<<<<

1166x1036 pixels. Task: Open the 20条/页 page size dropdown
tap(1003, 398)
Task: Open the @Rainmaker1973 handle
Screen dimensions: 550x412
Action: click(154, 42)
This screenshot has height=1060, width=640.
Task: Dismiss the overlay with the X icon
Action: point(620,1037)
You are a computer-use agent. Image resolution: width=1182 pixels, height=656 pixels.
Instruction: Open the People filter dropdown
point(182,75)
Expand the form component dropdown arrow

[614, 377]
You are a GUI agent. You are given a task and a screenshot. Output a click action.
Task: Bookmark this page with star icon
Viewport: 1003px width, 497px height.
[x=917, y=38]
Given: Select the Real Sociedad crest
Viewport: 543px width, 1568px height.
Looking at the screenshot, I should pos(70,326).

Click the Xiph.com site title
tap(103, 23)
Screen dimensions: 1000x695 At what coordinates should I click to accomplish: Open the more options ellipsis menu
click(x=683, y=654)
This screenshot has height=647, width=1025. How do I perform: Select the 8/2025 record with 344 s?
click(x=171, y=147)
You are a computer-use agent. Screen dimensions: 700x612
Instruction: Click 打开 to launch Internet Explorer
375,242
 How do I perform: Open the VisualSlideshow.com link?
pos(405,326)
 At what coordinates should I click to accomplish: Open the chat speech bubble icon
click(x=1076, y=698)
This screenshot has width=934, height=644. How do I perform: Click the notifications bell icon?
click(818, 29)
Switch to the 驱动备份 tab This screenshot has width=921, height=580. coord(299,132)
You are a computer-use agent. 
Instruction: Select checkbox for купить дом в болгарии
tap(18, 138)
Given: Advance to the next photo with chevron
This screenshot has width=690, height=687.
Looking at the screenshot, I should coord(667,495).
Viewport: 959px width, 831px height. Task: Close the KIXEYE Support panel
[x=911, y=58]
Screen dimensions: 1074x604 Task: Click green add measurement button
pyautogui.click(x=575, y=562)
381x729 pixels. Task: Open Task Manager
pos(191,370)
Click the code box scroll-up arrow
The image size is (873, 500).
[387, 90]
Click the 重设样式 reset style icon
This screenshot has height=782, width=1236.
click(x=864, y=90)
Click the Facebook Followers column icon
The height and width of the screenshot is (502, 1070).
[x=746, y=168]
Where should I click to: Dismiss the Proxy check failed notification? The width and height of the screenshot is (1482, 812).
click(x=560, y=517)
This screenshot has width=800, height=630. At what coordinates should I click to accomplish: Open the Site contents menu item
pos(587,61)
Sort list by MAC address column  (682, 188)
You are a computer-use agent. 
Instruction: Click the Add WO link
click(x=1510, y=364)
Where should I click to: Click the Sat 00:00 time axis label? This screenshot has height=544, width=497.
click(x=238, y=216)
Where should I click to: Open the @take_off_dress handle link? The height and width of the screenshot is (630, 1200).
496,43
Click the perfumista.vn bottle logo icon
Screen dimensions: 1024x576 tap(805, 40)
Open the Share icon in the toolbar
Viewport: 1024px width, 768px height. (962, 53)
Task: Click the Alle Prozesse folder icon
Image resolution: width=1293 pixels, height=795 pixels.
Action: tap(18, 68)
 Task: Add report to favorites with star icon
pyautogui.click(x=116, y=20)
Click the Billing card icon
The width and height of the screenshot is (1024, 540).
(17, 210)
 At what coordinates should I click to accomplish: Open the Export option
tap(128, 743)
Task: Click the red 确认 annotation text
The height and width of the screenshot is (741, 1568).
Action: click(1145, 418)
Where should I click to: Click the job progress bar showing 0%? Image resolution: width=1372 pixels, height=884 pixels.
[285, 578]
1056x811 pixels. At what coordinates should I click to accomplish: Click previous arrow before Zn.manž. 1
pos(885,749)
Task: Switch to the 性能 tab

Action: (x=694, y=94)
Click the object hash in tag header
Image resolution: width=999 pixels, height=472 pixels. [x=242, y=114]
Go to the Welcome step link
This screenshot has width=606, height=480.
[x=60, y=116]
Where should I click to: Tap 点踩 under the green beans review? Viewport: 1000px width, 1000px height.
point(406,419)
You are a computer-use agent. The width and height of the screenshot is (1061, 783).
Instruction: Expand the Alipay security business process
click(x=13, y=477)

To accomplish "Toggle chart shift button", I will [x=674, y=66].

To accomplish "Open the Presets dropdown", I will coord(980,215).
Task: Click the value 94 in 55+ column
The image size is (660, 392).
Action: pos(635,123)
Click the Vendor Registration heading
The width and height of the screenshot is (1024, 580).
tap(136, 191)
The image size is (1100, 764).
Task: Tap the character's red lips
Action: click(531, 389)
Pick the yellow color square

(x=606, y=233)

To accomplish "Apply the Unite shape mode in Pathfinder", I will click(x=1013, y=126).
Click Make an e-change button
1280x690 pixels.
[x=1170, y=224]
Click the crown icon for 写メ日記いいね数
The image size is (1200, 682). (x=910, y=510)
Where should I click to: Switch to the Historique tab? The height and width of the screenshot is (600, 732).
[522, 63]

>>>>

### WHAT NEEDS TO BE DONE
The response should consist of the entries, retyped exactly and in full.

### RESULT FOR THIS EXERCISE
1166x1036 pixels. Task: Open the 20条/页 page size dropdown
tap(1003, 398)
Task: Open the @Rainmaker1973 handle
Screen dimensions: 550x412
Action: click(154, 42)
This screenshot has height=1060, width=640.
Task: Dismiss the overlay with the X icon
Action: point(620,1037)
You are a computer-use agent. Image resolution: width=1182 pixels, height=656 pixels.
Instruction: Open the People filter dropdown
point(182,75)
Expand the form component dropdown arrow

[614, 377]
You are a GUI agent. You are given a task and a screenshot. Output a click action.
Task: Bookmark this page with star icon
Viewport: 1003px width, 497px height.
[x=917, y=38]
Given: Select the Real Sociedad crest
Viewport: 543px width, 1568px height.
Looking at the screenshot, I should pos(70,326).

Click the Xiph.com site title
tap(103, 23)
Screen dimensions: 1000x695 At what coordinates should I click to accomplish: Open the more options ellipsis menu
click(x=683, y=654)
This screenshot has height=647, width=1025. How do I perform: Select the 8/2025 record with 344 s?
click(x=171, y=147)
You are a computer-use agent. Screen dimensions: 700x612
Instruction: Click 打开 to launch Internet Explorer
375,242
 How do I perform: Open the VisualSlideshow.com link?
pos(405,326)
 At what coordinates should I click to accomplish: Open the chat speech bubble icon
click(x=1076, y=698)
This screenshot has width=934, height=644. How do I perform: Click the notifications bell icon?
click(818, 29)
Switch to the 驱动备份 tab This screenshot has width=921, height=580. coord(299,132)
You are a computer-use agent. 
Instruction: Select checkbox for купить дом в болгарии
tap(18, 138)
Given: Advance to the next photo with chevron
This screenshot has width=690, height=687.
Looking at the screenshot, I should coord(667,495).
Viewport: 959px width, 831px height. Task: Close the KIXEYE Support panel
[x=911, y=58]
Screen dimensions: 1074x604 Task: Click green add measurement button
pyautogui.click(x=575, y=562)
381x729 pixels. Task: Open Task Manager
pos(191,370)
Click the code box scroll-up arrow
The image size is (873, 500).
[387, 90]
Click the 重设样式 reset style icon
This screenshot has height=782, width=1236.
click(x=864, y=90)
Click the Facebook Followers column icon
The height and width of the screenshot is (502, 1070).
[x=746, y=168]
Where should I click to: Dismiss the Proxy check failed notification? The width and height of the screenshot is (1482, 812).
click(x=560, y=517)
This screenshot has width=800, height=630. At what coordinates should I click to accomplish: Open the Site contents menu item
pos(587,61)
Sort list by MAC address column  (682, 188)
You are a computer-use agent. 
Instruction: Click the Add WO link
click(x=1510, y=364)
Where should I click to: Click the Sat 00:00 time axis label? This screenshot has height=544, width=497.
click(x=238, y=216)
Where should I click to: Open the @take_off_dress handle link? The height and width of the screenshot is (630, 1200).
496,43
Click the perfumista.vn bottle logo icon
Screen dimensions: 1024x576 tap(805, 40)
Open the Share icon in the toolbar
Viewport: 1024px width, 768px height. (962, 53)
Task: Click the Alle Prozesse folder icon
Image resolution: width=1293 pixels, height=795 pixels.
Action: tap(18, 68)
 Task: Add report to favorites with star icon
pyautogui.click(x=116, y=20)
Click the Billing card icon
The width and height of the screenshot is (1024, 540).
(17, 210)
 At what coordinates should I click to accomplish: Open the Export option
tap(128, 743)
Task: Click the red 确认 annotation text
The height and width of the screenshot is (741, 1568).
Action: click(1145, 418)
Where should I click to: Click the job progress bar showing 0%? Image resolution: width=1372 pixels, height=884 pixels.
[285, 578]
1056x811 pixels. At what coordinates should I click to accomplish: Click previous arrow before Zn.manž. 1
pos(885,749)
Task: Switch to the 性能 tab

Action: (x=694, y=94)
Click the object hash in tag header
Image resolution: width=999 pixels, height=472 pixels. [x=242, y=114]
Go to the Welcome step link
This screenshot has width=606, height=480.
[x=60, y=116]
Where should I click to: Tap 点踩 under the green beans review? Viewport: 1000px width, 1000px height.
point(406,419)
You are a computer-use agent. The width and height of the screenshot is (1061, 783).
Instruction: Expand the Alipay security business process
click(x=13, y=477)

To accomplish "Toggle chart shift button", I will [x=674, y=66].

To accomplish "Open the Presets dropdown", I will coord(980,215).
Task: Click the value 94 in 55+ column
The image size is (660, 392).
Action: pos(635,123)
Click the Vendor Registration heading
The width and height of the screenshot is (1024, 580).
tap(136, 191)
The image size is (1100, 764).
Task: Tap the character's red lips
Action: click(531, 389)
Pick the yellow color square

(x=606, y=233)

To accomplish "Apply the Unite shape mode in Pathfinder", I will click(x=1013, y=126).
Click Make an e-change button
1280x690 pixels.
[x=1170, y=224]
Click the crown icon for 写メ日記いいね数
The image size is (1200, 682). (x=910, y=510)
Where should I click to: Switch to the Historique tab? The height and width of the screenshot is (600, 732).
[522, 63]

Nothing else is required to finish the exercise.